Il fit ses études chez les Oratoriens de Soissons puis de Rennes. Il porta le petit collet mais ne prononça aucun voeu. Revenu dans sa famille, vers 1722. Selon les biographes, la famille l'aurait destiné à l'état ecclésiastique et il y aurait répugné ; selon d'autres son père le destinait à son état de chirurgien et il contraignit son fils à renoncer à la théologie. L. se mit à étudier l'architecture militaire et finalement partit à Reims pour étudier la médecine et la chirurgie. Il vint en 1725 à Paris suivre les cours de Winslow à l'Ecole de Médecine et ceux de Boudou à l'Hôtel-Dieu (D.S.B.). Il fut recu docteur en médecine à Reims le 29 janvier 1733, obtint sa maîtrise en chirurgie à Reims, puis à Rouen en 1734 (Boucher). Il avait suivi aussi des cours de mathématiques au collège Mazarin (BD).

L. a appartenu à de nombreuses Académies : Londres, Madrid, Porto, Berlin, Lyon, l'Académie Impériale des Curieux de la Nature (on l'y a surnommé Pleistonicus), Saint-Pétersbourg, Bologne. Il était Secrétaire perpétuel de l'Académie Royale des Sciences, Belles-Lettres et Arts de Rouen et correspondant de l'Académie des Sciences de Paris.
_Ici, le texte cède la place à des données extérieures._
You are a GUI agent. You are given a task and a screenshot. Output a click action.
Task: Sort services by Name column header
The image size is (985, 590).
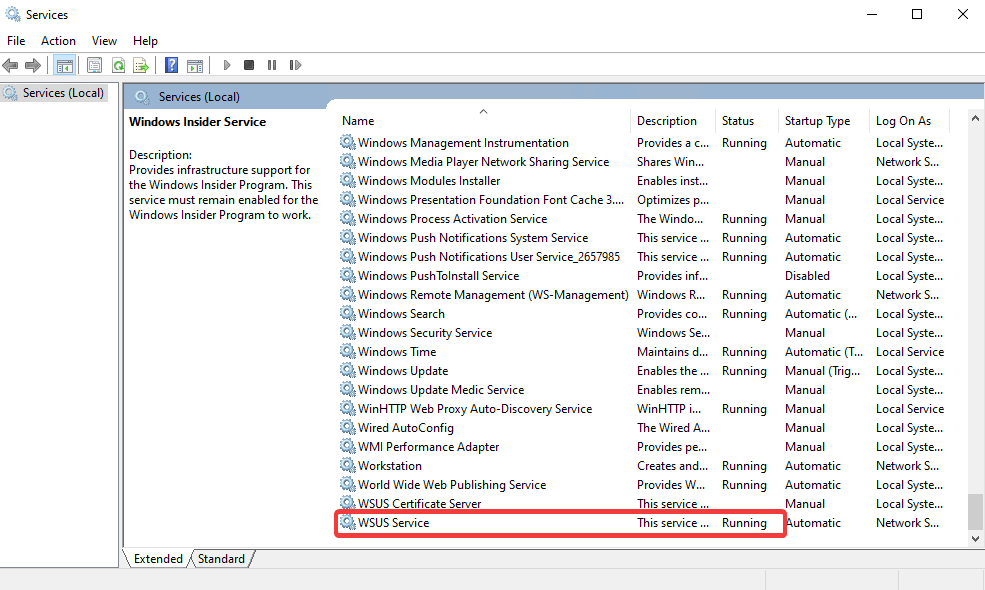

Il devint doyen des associés régnicoles de l'Académie Royale de Chirurgie de Paris.

3. Carrière

Dès 1729, L. était médecin-chirurgien de Mgr de Tressan, archevêque de Rouen et en 1731, chirurgien en chef de l'Hôtel-Dieu de Rouen, où il résidait. Ayant remporté tous les prix proposés par l'Académie de chirurgie de Paris, on lui demanda de ne plus concourir (BD).

En 1736, il fonda une école d'anatomie et de chirurgie et eut de nombreux étudiants de France et de l'étranger (surtout anglais). Il eut de grandes difficultés à se faire attribuer un amphithéâtre, mais parvint à continuer ses cours publics d'anatomie malgré le mécontentement des religieuses. Il ouvrit un cours public de physique expérimentale où les femmes étaient admises et fonda l'Académie de Rouen (Catalogue, DB).

Il refusa de venir à Paris où on lui offrait un poste (BD).

L. a certainement beaucoup voyagé sans qu'on ait sur ce point des renseignements précis. En France d'abord, en Angleterre où sa présence est attestée vers la fin de sa vie (BD, p. 70).

4. Situation de fortune

Peu de renseignements sur les émoluments ou honoraires de L. En 1740 son traitement était de 1000 £, puis monta à 1800, 3800, 5200 £. (Boucher). Il avait une pension du Roi de 2000 £ sur les Octrois (« précis ») et reçut une gratification de 6000 £ en 1766 ainsi qu'une pension de 1200 £. de Bertin, ministre de la province de Normandie (DB). Boucher écrit qu'il est mort dans la misère, ce qui n'est relevé par aucun contemporain. Il avait une clientèle nombreuse.

5. Opinions

D'après Ballière le caractère principal de L. était «l'amour de la gloire et l'amour de l'humanité». Ami de Fontenelle, de l'abbé Nollet, de Voltaire, contre Rousseau, il se lançait souvent dans des polémiques scientifiques (en particulier sur l'opération de la taille contre le frère Cosme). Il resta cartésien, mais était à l'affût d'idées nouvelles et ne reculait pas devant des expériences longues : par exemple il fit construire un «tuyau de 127 pieds» qui abritait un pendule et notait ses observations trois fois par jour. Il lutta pour obtenir la possibilité de disséquer des cadavres afin de faire progresser l'anatomie. Il fut très soucieux de ses malades et opérait «six pierreux en 16 mn. 5 s... un 7e en 2 mn» et «tous les 7 sont en bon état» (Af.N.du 5 oct. 1764). En effet ses malades «ne mouraient pas», ce qui faisait l'admiration de tous.

Il était d'une «vivacité franche» et «ne se modérait pas toujours dans la dispute et dans la chaleur de la conversation, mais s'en apercevait et avait le courage de réparer sur-le-champ» (DB, p. 70). De santé délicate (et pourtant quelle activité!), sa maison «était le rendez-vous de tous les gens de Lettres, de tous les Savants, de tous les Etrangers. Le curieux y trouvait un Cabinet d'Histoire naturelle, le chirurgien, une salle d'anatomie, le physicien un cabinet de physique, le savant une riche bibliothèque» (DB). Tout cela avant l'incendie de 1762, mais L. reconstitua en partie ses collections.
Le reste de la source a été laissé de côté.